Extracted data below:
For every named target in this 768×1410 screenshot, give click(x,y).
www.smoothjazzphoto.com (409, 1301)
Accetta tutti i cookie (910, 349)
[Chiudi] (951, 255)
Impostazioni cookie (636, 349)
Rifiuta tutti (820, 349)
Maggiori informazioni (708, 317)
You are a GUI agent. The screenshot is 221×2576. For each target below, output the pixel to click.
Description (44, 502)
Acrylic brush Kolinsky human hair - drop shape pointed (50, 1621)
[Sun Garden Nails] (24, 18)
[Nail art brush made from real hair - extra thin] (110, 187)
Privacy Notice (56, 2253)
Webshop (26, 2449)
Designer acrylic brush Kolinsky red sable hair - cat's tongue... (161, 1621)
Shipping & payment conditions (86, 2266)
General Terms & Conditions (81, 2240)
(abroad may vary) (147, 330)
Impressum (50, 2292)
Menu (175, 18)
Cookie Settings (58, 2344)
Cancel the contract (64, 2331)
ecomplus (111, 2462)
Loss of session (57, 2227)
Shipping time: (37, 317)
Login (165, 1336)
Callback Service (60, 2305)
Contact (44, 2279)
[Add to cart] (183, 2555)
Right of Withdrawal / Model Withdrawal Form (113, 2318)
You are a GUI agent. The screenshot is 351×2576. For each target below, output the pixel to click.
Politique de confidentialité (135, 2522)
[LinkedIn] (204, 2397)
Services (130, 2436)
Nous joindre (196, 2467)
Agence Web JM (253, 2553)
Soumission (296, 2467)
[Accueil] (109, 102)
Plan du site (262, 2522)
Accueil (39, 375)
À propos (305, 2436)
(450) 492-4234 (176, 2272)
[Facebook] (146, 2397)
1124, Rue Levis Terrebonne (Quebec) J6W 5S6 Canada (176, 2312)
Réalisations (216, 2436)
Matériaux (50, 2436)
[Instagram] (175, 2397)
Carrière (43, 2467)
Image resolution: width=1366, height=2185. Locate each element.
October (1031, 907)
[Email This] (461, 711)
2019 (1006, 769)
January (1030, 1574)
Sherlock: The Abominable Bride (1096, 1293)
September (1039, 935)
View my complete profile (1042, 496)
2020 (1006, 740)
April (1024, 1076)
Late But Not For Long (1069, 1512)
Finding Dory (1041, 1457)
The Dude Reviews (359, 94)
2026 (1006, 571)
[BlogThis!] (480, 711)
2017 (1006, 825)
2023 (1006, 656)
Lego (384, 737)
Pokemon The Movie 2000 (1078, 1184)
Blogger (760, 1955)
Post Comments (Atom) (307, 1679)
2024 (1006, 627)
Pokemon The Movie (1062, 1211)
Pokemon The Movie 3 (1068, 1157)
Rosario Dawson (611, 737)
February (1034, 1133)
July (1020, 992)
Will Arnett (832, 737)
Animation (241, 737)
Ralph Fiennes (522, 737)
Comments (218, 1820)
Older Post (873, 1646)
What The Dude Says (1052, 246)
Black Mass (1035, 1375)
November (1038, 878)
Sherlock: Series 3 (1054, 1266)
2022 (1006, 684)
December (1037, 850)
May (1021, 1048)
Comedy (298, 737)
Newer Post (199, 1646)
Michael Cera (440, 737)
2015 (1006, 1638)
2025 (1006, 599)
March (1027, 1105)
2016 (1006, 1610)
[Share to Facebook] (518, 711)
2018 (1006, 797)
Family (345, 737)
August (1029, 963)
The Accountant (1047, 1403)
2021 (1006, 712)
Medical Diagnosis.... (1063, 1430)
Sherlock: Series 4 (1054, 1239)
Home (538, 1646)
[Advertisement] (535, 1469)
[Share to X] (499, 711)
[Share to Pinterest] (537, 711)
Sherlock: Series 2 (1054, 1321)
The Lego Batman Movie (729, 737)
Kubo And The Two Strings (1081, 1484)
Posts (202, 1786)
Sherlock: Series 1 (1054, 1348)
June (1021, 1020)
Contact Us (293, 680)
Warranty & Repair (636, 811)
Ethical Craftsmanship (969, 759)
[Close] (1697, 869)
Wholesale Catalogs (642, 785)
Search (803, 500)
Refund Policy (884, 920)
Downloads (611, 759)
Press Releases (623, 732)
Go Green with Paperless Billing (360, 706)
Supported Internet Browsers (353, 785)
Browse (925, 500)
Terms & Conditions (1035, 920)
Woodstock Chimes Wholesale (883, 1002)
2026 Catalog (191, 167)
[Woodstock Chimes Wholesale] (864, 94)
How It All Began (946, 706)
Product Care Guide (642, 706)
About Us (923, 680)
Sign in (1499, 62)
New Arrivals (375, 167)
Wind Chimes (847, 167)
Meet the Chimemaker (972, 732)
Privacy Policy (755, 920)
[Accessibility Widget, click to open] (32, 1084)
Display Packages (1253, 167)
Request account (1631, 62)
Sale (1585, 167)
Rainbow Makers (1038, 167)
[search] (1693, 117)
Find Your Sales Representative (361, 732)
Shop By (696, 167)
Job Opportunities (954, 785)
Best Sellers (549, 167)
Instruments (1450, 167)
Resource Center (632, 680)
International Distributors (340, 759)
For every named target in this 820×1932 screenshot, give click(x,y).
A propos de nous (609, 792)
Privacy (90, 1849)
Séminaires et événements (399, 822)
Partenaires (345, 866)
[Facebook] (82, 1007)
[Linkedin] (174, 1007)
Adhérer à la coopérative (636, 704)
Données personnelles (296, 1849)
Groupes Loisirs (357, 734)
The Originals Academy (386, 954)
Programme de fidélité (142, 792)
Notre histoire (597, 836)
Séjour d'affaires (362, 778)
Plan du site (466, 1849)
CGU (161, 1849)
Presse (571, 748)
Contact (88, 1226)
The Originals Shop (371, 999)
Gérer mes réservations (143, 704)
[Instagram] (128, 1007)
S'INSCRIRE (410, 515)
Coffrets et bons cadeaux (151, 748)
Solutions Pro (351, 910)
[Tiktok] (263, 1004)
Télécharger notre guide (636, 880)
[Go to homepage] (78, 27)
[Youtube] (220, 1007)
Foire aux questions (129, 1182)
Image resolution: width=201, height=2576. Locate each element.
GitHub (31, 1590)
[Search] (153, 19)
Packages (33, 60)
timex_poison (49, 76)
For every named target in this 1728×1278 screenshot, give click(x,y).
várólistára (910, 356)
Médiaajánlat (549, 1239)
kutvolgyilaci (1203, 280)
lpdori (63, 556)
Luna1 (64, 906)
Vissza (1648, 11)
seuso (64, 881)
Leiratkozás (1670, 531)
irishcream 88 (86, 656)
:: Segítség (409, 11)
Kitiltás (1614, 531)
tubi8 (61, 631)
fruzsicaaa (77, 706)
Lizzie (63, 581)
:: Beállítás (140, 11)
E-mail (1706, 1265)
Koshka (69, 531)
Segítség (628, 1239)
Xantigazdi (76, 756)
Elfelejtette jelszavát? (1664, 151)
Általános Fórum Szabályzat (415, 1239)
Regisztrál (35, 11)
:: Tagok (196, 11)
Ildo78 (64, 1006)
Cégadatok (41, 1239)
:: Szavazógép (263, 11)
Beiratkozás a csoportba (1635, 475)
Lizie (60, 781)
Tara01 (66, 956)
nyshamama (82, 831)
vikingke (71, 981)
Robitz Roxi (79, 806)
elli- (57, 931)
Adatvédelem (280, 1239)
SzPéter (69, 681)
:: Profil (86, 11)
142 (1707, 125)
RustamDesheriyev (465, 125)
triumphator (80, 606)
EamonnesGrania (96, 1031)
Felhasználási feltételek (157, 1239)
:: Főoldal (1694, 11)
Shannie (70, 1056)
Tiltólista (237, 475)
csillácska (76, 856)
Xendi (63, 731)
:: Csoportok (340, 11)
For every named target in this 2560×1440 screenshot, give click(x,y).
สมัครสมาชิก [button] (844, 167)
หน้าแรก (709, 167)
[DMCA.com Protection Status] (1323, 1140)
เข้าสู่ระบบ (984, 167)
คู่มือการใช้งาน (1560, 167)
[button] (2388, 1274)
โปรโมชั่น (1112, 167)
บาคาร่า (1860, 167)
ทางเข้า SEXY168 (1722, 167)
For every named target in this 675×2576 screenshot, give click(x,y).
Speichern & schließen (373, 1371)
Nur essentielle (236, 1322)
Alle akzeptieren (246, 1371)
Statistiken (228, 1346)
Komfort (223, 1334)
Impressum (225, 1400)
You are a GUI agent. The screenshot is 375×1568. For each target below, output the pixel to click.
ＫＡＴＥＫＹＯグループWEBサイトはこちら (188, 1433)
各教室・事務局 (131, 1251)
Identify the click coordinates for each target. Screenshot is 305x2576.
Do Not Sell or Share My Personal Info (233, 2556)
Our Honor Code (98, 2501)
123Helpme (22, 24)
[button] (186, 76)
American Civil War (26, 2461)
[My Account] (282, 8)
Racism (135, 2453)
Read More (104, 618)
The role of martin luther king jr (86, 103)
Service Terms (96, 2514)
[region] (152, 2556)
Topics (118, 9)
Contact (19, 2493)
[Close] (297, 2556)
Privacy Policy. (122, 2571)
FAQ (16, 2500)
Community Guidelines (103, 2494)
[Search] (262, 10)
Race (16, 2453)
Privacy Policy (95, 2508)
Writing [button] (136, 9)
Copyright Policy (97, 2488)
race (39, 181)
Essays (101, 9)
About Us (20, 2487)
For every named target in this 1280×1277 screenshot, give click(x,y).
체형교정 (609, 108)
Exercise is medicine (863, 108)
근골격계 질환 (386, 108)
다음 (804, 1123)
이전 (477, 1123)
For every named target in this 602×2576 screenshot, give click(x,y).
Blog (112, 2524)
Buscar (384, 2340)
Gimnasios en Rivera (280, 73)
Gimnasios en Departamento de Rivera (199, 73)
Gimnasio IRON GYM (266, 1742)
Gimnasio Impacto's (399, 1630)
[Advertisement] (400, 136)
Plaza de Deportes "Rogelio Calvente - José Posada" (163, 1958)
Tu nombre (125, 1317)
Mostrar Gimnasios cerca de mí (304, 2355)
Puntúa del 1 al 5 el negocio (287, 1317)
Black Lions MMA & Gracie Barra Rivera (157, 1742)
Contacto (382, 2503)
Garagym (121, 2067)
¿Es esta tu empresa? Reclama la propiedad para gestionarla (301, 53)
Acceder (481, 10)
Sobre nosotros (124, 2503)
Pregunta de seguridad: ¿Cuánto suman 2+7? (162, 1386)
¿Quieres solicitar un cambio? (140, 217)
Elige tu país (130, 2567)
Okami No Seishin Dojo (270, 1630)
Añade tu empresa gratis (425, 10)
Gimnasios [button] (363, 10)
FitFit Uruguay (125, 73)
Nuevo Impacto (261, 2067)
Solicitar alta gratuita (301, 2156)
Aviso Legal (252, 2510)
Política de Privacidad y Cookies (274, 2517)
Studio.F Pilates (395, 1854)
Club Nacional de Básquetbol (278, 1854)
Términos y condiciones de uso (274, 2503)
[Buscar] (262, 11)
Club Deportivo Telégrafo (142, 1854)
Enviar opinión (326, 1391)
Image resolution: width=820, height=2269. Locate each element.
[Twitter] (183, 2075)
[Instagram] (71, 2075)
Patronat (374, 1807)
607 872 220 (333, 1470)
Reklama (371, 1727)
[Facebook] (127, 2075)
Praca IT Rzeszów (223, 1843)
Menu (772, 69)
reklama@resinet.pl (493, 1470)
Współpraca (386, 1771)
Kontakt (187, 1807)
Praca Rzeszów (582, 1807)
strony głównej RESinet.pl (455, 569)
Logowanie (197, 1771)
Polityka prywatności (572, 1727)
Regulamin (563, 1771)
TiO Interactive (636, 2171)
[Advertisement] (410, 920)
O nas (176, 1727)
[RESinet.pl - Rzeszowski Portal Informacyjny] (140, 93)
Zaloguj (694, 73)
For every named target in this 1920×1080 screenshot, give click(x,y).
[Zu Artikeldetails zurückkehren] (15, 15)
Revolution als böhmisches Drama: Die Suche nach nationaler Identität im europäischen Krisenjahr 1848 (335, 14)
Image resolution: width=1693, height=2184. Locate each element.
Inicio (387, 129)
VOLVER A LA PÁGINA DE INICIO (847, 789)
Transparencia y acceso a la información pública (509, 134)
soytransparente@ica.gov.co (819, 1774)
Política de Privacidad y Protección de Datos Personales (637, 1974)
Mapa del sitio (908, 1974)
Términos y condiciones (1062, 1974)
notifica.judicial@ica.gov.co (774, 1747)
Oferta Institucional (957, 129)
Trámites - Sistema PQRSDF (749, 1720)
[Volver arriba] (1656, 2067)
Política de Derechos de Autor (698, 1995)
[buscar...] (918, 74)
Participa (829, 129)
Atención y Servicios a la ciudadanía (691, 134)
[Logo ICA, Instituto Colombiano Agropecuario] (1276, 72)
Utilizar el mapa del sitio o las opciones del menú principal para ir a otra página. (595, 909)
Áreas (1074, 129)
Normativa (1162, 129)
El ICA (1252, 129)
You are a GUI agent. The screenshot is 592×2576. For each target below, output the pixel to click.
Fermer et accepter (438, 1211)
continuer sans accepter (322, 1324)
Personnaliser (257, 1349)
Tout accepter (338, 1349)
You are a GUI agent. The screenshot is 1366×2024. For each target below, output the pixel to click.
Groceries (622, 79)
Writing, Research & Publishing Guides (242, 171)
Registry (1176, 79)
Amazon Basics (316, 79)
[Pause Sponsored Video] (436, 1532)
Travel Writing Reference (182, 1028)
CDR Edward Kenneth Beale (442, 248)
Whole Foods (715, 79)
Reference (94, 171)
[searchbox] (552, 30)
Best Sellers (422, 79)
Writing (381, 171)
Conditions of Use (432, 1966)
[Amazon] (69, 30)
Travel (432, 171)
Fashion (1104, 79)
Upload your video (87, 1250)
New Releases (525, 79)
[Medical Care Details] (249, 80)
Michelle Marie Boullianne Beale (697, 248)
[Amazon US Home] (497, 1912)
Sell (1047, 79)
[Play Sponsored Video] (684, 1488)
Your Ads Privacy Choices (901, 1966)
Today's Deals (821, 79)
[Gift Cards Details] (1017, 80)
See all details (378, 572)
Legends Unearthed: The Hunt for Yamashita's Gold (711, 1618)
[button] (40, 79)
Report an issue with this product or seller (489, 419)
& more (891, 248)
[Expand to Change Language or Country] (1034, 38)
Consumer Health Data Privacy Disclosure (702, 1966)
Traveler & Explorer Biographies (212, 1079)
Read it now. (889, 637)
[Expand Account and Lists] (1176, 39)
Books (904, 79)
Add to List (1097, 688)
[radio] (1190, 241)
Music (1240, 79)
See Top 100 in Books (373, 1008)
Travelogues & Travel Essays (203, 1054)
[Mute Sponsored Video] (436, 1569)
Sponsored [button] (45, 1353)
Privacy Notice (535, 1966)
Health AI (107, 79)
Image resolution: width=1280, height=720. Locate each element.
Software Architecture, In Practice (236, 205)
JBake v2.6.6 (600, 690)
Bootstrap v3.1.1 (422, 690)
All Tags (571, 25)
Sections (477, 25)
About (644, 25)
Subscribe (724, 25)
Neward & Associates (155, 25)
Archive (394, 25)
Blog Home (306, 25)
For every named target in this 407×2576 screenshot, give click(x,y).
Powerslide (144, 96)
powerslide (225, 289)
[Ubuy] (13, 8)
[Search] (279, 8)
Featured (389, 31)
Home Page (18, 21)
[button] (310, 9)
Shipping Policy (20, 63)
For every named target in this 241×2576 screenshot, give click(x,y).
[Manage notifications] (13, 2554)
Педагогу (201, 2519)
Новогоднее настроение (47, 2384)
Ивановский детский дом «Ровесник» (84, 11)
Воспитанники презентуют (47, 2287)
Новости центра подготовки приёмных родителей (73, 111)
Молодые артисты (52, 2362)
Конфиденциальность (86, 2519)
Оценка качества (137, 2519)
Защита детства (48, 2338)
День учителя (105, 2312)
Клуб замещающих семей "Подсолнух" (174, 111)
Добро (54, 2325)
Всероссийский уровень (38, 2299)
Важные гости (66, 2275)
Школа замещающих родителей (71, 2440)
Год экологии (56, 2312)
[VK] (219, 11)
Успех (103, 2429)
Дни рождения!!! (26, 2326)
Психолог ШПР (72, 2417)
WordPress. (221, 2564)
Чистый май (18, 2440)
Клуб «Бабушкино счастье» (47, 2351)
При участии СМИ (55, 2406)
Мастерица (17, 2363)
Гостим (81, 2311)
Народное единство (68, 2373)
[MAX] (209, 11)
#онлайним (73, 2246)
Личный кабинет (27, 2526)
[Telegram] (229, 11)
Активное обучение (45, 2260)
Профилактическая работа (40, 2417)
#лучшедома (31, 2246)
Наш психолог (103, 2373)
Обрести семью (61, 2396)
End of Extracted data.
#### [Work to be completed]
From the records above, pull every line that carries the word "Amazon".

#### [Written response]
Amazon Basics (316, 79)
[Amazon] (69, 30)
[Amazon US Home] (497, 1912)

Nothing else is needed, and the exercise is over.